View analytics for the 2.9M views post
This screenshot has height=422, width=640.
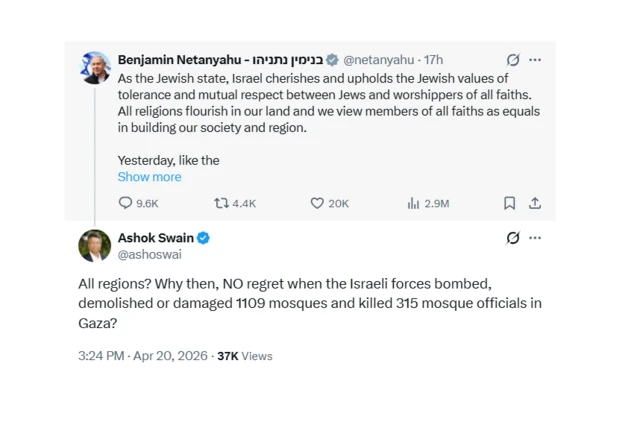click(x=413, y=203)
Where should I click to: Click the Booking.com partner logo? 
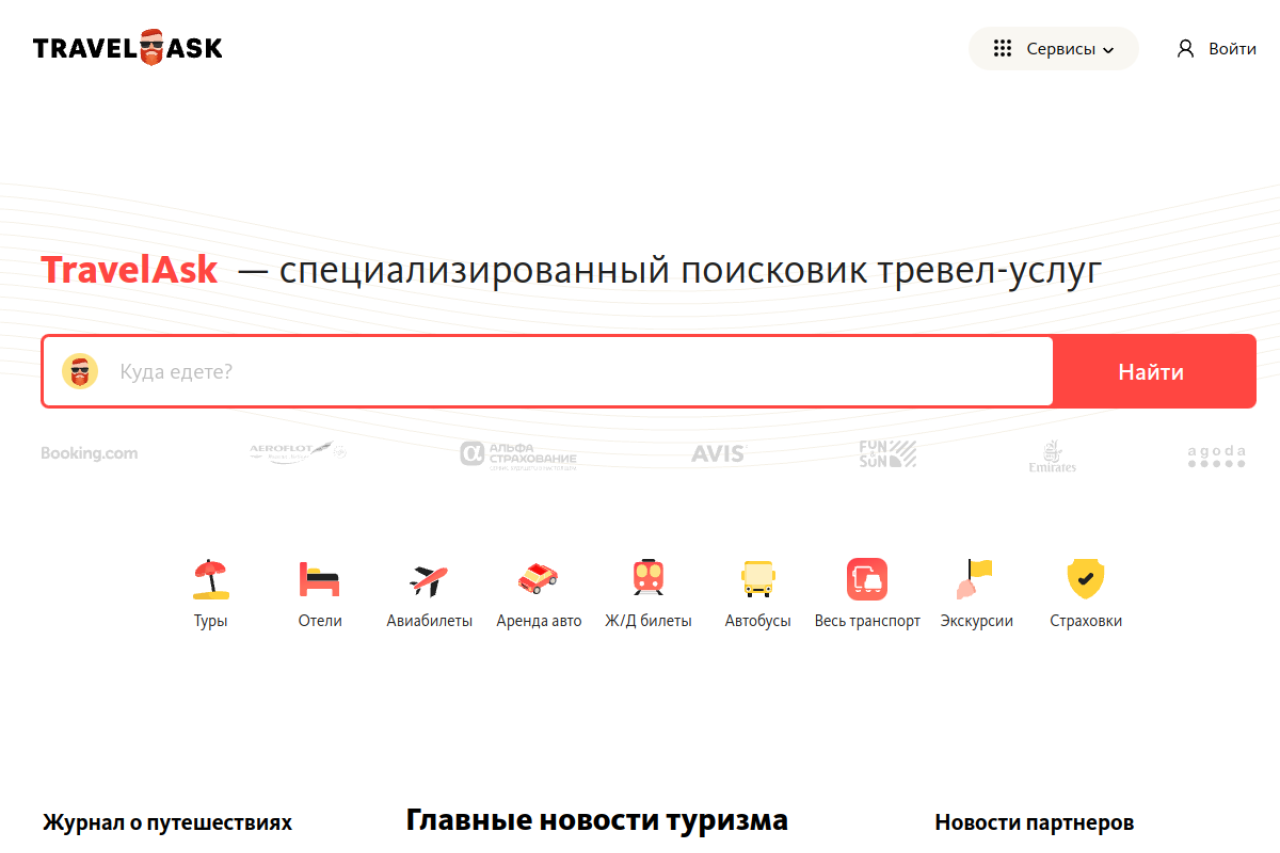point(89,454)

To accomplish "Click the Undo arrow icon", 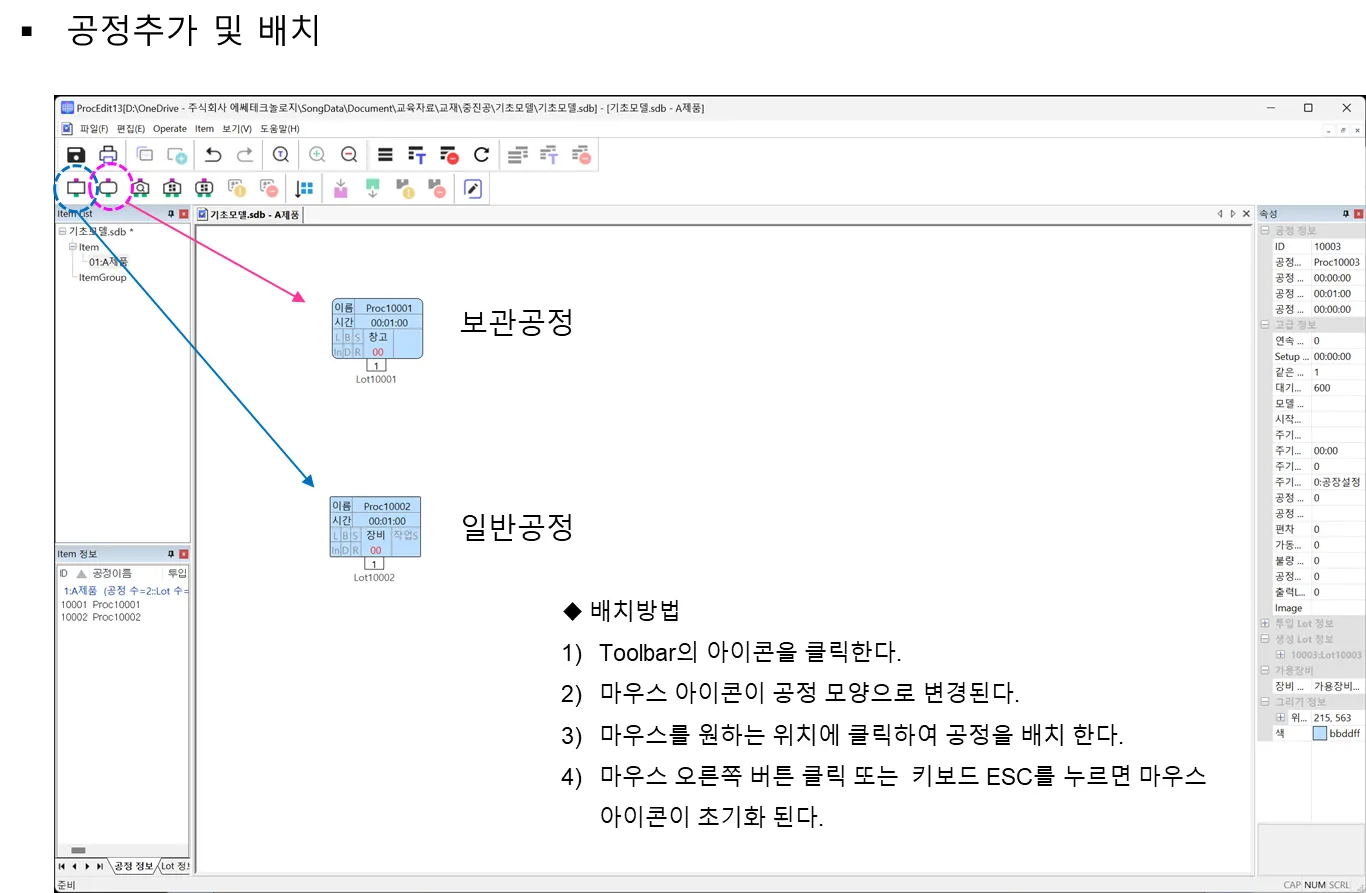I will pyautogui.click(x=213, y=155).
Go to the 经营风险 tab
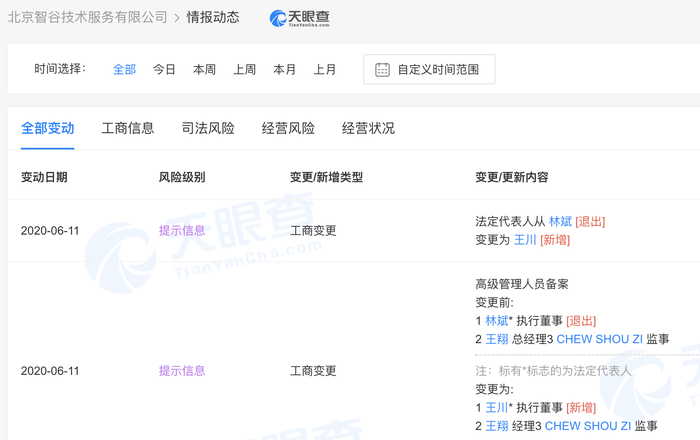 tap(288, 128)
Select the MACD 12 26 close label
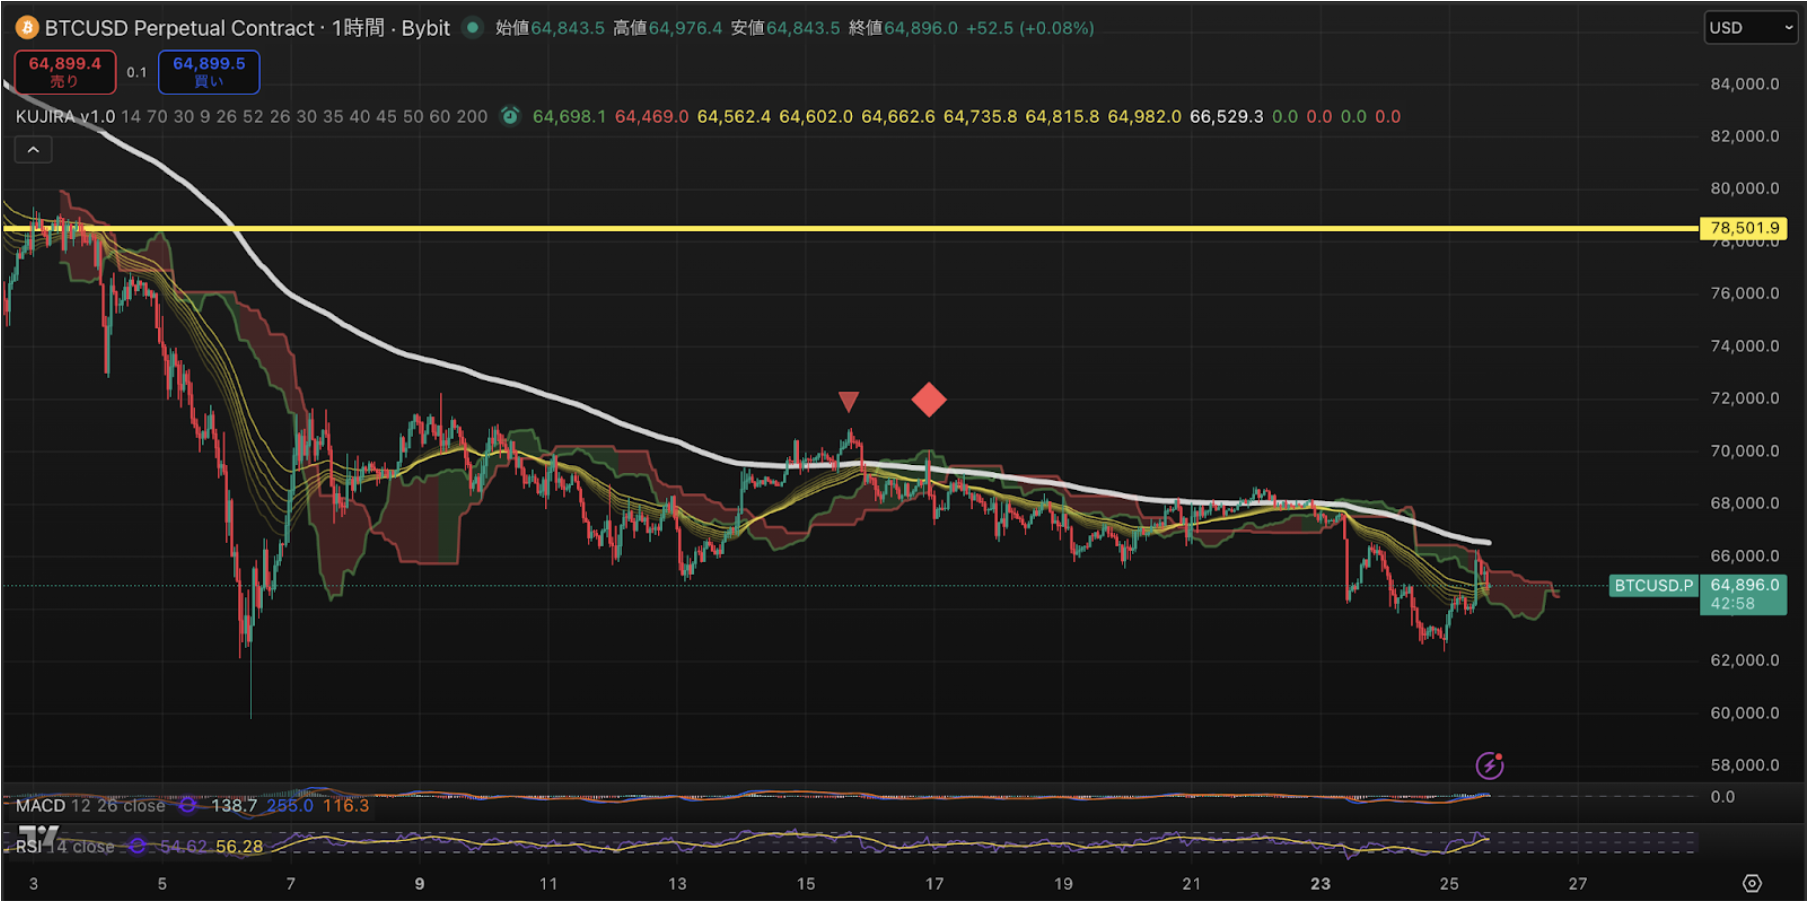The image size is (1810, 906). pos(90,806)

[Problem to work on]:
What is needed is a word-for-word copy of the lines from the one containing "Go to the 经营风险 tab" through the final line of the records above, both included, with the pictures left out.

[Solution to this task]:
Go to the 经营风险 tab
 tap(288, 128)
Select the MACD 12 26 close label
The image size is (1810, 906). pos(90,806)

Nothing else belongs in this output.